[Extract provided — start]

Another question is: Isn’t it strange that it is so demoralizing to work a job where you do nothing? Homo economicus should be happy as a clam to do nothing for something. The answer is not clear.
What I realized towards the end of Graeber’s book was that we already have a form of UBI, it’s the salaries from bullshit jobs. People need to have money, and there is no great way to give it to them other than having them “work” for it. The really important implication from this is that we live in a world that is not really capitalist, because–as we are often assured–no capitalist would ever create an unnecessary job.
But everyone has worked unnecessary jobs. I worked in the University’s kitchen in college. There was often a list of stuff to do. But some days there wasn’t. On those days, I would hide in the salad cooler and eat apples and salami. For four to six hours. And then I would leave. It wasn’t a job as much as much as it was a really lame, tedious, and heavily conditional scholarship.
The kitchen job was clearly bullshit because it was welfare disguised as work. Some jobs are simply symbolic, like a chief executive’s slew of vice-presidents. Or are in place to fix a problem that was caused by another job.
A reason we don’t object to pointless work is that we believe that work is an end in itself, that it has value just being work. Work symbolizes our commitment to the future existence of our society. It is the sacrifice we make to show others that we want to be part of the group. This is why the more you like your jobs, the less society feels like you are sacrificing. Which might be why teachers, nurses, journalists, and artists are paid so terribly. The more tedious and boring and stressful and awful it is, the more obviously a person is buying into the collective system that requires a 40 hour a week (or more) tribute (which might be why a lot of people with well paying jobs loudly proclaim their jobs to be “so stressful,” they need everyone to know they’re earning their salary and thus place in society). If a person likes their job, they are not contributing to the idea that a person must work in order to be considered a member of society.

[Extract provided — finish]
[Recorded information — start]

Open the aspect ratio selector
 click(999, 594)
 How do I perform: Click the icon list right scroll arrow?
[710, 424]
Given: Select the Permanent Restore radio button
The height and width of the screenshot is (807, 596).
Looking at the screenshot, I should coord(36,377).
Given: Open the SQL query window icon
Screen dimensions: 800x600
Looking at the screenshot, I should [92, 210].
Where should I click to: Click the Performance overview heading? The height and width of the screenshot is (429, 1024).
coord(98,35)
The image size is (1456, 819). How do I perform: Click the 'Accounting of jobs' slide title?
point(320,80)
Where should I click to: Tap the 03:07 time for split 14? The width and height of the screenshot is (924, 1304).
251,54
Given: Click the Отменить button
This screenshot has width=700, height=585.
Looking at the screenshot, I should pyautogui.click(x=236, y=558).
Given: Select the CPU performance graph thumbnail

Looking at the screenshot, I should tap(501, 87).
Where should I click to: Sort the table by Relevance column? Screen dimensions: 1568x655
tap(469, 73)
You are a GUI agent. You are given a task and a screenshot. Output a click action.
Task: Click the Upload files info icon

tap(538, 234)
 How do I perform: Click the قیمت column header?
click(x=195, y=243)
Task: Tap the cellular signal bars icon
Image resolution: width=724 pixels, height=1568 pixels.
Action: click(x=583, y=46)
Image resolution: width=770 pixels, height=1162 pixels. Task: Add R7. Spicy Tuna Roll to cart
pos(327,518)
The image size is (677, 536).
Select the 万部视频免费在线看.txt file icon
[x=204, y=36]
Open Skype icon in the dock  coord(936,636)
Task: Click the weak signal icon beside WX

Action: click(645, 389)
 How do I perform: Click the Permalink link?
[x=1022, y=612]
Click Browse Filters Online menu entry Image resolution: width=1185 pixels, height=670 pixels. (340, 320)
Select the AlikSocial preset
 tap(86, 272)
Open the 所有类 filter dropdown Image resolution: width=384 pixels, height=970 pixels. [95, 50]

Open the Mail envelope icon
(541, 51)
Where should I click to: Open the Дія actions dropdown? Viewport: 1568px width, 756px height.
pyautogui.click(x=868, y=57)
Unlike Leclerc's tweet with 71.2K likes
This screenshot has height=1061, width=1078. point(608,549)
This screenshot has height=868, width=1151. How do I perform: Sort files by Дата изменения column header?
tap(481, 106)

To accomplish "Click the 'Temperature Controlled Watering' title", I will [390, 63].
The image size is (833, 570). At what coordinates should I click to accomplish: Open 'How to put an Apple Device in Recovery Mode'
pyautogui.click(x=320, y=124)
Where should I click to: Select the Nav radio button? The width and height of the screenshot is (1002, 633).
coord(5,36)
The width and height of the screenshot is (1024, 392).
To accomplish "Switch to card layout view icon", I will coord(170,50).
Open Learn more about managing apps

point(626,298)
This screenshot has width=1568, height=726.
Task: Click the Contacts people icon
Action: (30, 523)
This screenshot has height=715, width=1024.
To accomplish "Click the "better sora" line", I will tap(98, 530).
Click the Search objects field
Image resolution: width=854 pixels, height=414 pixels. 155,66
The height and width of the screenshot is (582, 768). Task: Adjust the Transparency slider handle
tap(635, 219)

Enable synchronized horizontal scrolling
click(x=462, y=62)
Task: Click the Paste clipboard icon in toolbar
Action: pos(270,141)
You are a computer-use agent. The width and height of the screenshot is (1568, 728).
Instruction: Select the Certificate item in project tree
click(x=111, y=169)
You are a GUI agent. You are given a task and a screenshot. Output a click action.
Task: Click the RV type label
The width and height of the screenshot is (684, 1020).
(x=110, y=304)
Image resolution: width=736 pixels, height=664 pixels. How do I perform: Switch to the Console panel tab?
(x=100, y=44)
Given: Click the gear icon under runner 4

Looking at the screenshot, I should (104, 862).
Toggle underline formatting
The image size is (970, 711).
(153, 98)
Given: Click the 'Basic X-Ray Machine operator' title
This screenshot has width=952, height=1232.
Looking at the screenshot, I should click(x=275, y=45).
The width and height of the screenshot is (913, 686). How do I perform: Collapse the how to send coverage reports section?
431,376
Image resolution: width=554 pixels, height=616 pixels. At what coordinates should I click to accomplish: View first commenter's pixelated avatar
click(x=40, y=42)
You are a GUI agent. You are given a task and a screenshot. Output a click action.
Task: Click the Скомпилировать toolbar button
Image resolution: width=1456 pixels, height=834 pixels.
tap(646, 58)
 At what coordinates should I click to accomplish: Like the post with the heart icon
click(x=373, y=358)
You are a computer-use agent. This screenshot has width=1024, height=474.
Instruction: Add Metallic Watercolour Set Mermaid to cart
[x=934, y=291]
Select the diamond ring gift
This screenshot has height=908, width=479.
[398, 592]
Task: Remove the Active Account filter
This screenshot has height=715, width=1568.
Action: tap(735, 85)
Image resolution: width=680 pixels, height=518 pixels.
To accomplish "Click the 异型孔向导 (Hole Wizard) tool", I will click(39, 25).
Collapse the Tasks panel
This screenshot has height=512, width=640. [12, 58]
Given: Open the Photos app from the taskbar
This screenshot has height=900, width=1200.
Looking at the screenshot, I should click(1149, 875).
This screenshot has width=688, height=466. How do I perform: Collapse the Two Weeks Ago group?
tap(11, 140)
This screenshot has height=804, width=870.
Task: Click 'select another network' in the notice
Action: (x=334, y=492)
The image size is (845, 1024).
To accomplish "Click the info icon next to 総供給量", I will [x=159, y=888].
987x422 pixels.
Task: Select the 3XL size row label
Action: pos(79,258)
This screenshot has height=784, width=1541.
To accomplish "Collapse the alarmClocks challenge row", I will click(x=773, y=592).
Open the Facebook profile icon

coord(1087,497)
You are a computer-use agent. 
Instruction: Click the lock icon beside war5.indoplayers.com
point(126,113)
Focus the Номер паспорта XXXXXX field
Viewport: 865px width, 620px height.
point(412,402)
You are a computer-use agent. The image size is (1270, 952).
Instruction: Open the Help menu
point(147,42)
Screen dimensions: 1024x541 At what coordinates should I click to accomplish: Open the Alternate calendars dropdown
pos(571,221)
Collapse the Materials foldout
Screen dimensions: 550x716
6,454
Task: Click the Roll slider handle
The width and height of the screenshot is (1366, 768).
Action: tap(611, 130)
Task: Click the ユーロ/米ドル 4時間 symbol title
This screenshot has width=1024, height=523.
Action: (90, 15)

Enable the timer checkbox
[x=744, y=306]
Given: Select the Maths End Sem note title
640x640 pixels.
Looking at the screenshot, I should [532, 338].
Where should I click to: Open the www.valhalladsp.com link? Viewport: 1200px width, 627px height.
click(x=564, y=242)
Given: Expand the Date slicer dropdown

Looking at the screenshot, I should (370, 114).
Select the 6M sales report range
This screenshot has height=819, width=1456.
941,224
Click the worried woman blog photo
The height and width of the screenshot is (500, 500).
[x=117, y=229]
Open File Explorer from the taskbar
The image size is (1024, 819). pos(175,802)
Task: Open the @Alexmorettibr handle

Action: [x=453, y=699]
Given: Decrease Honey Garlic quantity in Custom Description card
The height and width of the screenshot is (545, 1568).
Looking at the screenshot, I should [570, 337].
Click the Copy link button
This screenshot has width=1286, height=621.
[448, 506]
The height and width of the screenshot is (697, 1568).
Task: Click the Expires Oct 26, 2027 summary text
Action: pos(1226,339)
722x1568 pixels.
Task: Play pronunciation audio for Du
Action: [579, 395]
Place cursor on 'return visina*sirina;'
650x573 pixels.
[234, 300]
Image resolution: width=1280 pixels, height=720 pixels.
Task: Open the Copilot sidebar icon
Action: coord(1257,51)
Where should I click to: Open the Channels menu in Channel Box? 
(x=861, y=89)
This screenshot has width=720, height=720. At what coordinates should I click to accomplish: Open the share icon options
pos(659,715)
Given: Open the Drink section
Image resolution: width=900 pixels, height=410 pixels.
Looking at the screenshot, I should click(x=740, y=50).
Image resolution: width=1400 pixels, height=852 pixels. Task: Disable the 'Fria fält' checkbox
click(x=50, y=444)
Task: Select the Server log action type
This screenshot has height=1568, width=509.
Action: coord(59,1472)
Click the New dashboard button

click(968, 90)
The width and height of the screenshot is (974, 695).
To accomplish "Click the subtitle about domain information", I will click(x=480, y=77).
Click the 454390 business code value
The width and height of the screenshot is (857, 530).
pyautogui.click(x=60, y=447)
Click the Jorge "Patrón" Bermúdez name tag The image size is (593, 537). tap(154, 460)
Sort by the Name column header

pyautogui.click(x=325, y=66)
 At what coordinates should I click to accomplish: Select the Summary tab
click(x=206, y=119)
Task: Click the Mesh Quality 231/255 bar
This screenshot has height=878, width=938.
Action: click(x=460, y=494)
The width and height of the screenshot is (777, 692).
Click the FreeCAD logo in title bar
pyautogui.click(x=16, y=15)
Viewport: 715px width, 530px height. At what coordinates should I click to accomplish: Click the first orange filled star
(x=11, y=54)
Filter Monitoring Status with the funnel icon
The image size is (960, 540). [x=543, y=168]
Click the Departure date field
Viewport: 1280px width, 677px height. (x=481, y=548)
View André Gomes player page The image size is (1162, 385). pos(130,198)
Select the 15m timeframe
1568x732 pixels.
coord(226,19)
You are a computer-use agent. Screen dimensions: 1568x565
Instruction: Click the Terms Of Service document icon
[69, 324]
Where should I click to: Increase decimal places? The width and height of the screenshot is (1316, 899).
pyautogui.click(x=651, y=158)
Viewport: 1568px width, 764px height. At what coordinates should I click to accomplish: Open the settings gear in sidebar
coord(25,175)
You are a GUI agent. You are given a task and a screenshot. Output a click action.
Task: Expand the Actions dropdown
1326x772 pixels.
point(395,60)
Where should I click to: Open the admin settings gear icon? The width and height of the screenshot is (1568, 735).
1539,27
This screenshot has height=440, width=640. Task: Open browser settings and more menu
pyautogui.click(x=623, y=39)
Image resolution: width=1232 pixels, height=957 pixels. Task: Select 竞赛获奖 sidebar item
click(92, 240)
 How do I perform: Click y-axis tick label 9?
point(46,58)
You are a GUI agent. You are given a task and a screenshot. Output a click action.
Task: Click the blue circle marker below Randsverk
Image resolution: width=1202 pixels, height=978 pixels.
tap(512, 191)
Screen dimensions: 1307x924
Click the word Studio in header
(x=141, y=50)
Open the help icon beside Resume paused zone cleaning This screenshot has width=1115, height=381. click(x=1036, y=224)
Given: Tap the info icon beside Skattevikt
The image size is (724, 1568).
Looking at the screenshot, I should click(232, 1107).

[Recorded information — finish]

Problem to work on – Extend the essay on bullshit jobs and the value placed on work, starting after its last sentence.

Result for this task –
But the idea that work is valuable in itself is outdated. It began with the Calvinists, or maybe a little before, and created the ideological basis for capitalism. It destabilized the power of feudal lords, and suggested the surplus created by hard work could be put to use creating a brighter future. Work (suffer) today for payment (heaven) tomorrow. However, the profits from running a business, the surplus, are plugged into all kinds of useless things, like inflating the housing market or creating wasteful products that are designed to be obsolete as quickly as possible. So maybe work is pointless.
No More Work by James Livingston
Livingston, a professor of history at Rutgers, has a radical idea: we need to decouple work from our value as human beings. This need arises from the fact that, in economic terms, we haven’t needed to employ more people to increase productivity, for almost 100 years now. This analysis is supported by the fact that, while both the left and right encourage full employment, wages have not risen in almost 50 years. Is this because people are worth less? Or is it because our work has little to do with the attempt to produce enough goods for everyone (which we haven’t had a problem with for 100 years) or with the attempt to equally distribute these goods to everyone. Pay is, essentially, a political token that we trade in order to control our lives. And if pay isn’t to reward increased productivity, if productivity has been resolved as a problem, pay ought to be linked to our value as citizens in a democracy, meaning distributed equally. This is a good argument for a UBI.